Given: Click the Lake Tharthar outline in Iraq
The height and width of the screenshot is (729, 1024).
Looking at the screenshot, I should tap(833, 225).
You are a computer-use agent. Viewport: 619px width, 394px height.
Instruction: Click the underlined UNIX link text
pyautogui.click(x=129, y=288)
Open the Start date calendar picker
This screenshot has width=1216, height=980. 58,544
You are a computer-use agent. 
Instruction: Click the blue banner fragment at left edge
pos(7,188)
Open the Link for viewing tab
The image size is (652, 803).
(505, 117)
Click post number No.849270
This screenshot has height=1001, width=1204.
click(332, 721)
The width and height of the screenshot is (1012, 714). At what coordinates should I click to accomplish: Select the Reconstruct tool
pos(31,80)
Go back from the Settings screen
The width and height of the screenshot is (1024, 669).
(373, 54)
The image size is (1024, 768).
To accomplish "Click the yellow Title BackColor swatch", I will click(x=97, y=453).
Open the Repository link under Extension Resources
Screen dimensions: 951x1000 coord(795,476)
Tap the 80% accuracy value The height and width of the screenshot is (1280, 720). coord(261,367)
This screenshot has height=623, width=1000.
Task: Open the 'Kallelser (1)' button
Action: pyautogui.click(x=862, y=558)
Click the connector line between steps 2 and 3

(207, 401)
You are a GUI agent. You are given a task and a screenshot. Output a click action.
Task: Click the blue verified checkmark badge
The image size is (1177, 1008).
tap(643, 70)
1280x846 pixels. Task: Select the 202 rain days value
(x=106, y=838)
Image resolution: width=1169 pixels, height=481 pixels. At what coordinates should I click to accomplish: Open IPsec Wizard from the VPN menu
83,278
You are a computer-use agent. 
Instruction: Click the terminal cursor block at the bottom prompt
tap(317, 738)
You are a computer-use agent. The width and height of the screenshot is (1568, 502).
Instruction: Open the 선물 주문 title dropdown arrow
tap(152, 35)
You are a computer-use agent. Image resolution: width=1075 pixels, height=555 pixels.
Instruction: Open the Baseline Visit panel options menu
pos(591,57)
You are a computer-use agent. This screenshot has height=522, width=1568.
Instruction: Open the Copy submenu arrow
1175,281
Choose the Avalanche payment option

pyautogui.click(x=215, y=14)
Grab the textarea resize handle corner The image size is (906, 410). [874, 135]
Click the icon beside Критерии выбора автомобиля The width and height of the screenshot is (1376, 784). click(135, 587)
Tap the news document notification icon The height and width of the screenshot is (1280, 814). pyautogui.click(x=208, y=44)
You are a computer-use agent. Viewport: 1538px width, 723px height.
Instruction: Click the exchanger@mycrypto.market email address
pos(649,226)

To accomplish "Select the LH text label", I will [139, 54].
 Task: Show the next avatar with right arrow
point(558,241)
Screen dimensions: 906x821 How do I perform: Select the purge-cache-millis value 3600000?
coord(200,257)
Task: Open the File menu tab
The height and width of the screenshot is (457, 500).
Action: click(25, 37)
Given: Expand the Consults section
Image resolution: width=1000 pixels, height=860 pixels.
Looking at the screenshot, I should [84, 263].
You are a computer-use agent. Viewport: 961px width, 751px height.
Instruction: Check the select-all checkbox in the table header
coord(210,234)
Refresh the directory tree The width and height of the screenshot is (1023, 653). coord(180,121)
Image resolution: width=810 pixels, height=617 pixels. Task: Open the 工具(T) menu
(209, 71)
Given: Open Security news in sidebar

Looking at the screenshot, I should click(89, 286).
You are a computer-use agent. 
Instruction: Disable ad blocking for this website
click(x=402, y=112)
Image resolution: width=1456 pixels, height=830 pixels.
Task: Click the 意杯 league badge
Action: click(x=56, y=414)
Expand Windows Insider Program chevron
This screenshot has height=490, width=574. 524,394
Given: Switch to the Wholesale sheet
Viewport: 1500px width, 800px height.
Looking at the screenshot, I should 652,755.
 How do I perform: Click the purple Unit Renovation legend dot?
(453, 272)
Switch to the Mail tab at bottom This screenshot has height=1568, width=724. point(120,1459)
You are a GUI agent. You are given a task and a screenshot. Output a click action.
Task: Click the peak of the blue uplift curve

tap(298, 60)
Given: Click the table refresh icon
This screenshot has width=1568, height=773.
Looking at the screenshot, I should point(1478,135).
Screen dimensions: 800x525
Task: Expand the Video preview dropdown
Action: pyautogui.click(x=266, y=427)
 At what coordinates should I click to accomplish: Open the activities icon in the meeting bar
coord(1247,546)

### Task item
Retype the listing above, exactly and in full.

### Result of this task
Given: Click the Lake Tharthar outline in Iraq
The height and width of the screenshot is (729, 1024).
Looking at the screenshot, I should tap(833, 225).
You are a computer-use agent. Viewport: 619px width, 394px height.
Instruction: Click the underlined UNIX link text
pyautogui.click(x=129, y=288)
Open the Start date calendar picker
This screenshot has width=1216, height=980. 58,544
You are a computer-use agent. 
Instruction: Click the blue banner fragment at left edge
pos(7,188)
Open the Link for viewing tab
The image size is (652, 803).
(505, 117)
Click post number No.849270
This screenshot has height=1001, width=1204.
click(332, 721)
The width and height of the screenshot is (1012, 714). At what coordinates should I click to accomplish: Select the Reconstruct tool
pos(31,80)
Go back from the Settings screen
The width and height of the screenshot is (1024, 669).
(373, 54)
The image size is (1024, 768).
To accomplish "Click the yellow Title BackColor swatch", I will click(x=97, y=453).
Open the Repository link under Extension Resources
Screen dimensions: 951x1000 coord(795,476)
Tap the 80% accuracy value The height and width of the screenshot is (1280, 720). coord(261,367)
This screenshot has height=623, width=1000.
Task: Open the 'Kallelser (1)' button
Action: pyautogui.click(x=862, y=558)
Click the connector line between steps 2 and 3

(207, 401)
You are a GUI agent. You are given a task and a screenshot. Output a click action.
Task: Click the blue verified checkmark badge
The image size is (1177, 1008).
tap(643, 70)
1280x846 pixels. Task: Select the 202 rain days value
(x=106, y=838)
Image resolution: width=1169 pixels, height=481 pixels. At what coordinates should I click to accomplish: Open IPsec Wizard from the VPN menu
83,278
You are a computer-use agent. 
Instruction: Click the terminal cursor block at the bottom prompt
tap(317, 738)
You are a computer-use agent. The width and height of the screenshot is (1568, 502).
Instruction: Open the 선물 주문 title dropdown arrow
tap(152, 35)
You are a computer-use agent. Image resolution: width=1075 pixels, height=555 pixels.
Instruction: Open the Baseline Visit panel options menu
pos(591,57)
You are a computer-use agent. This screenshot has height=522, width=1568.
Instruction: Open the Copy submenu arrow
1175,281
Choose the Avalanche payment option

pyautogui.click(x=215, y=14)
Grab the textarea resize handle corner The image size is (906, 410). [874, 135]
Click the icon beside Критерии выбора автомобиля The width and height of the screenshot is (1376, 784). click(135, 587)
Tap the news document notification icon The height and width of the screenshot is (1280, 814). pyautogui.click(x=208, y=44)
You are a computer-use agent. Viewport: 1538px width, 723px height.
Instruction: Click the exchanger@mycrypto.market email address
pos(649,226)

To accomplish "Select the LH text label", I will [139, 54].
 Task: Show the next avatar with right arrow
point(558,241)
Screen dimensions: 906x821 How do I perform: Select the purge-cache-millis value 3600000?
coord(200,257)
Task: Open the File menu tab
The height and width of the screenshot is (457, 500).
Action: click(25, 37)
Given: Expand the Consults section
Image resolution: width=1000 pixels, height=860 pixels.
Looking at the screenshot, I should [84, 263].
You are a computer-use agent. Viewport: 961px width, 751px height.
Instruction: Check the select-all checkbox in the table header
coord(210,234)
Refresh the directory tree The width and height of the screenshot is (1023, 653). coord(180,121)
Image resolution: width=810 pixels, height=617 pixels. Task: Open the 工具(T) menu
(209, 71)
Given: Open Security news in sidebar

Looking at the screenshot, I should click(89, 286).
You are a computer-use agent. 
Instruction: Disable ad blocking for this website
click(x=402, y=112)
Image resolution: width=1456 pixels, height=830 pixels.
Task: Click the 意杯 league badge
Action: click(x=56, y=414)
Expand Windows Insider Program chevron
This screenshot has height=490, width=574. 524,394
Given: Switch to the Wholesale sheet
Viewport: 1500px width, 800px height.
Looking at the screenshot, I should 652,755.
 How do I perform: Click the purple Unit Renovation legend dot?
(453, 272)
Switch to the Mail tab at bottom This screenshot has height=1568, width=724. point(120,1459)
You are a GUI agent. You are given a task and a screenshot. Output a click action.
Task: Click the peak of the blue uplift curve

tap(298, 60)
Given: Click the table refresh icon
This screenshot has width=1568, height=773.
Looking at the screenshot, I should point(1478,135).
Screen dimensions: 800x525
Task: Expand the Video preview dropdown
Action: pyautogui.click(x=266, y=427)
 At what coordinates should I click to accomplish: Open the activities icon in the meeting bar
coord(1247,546)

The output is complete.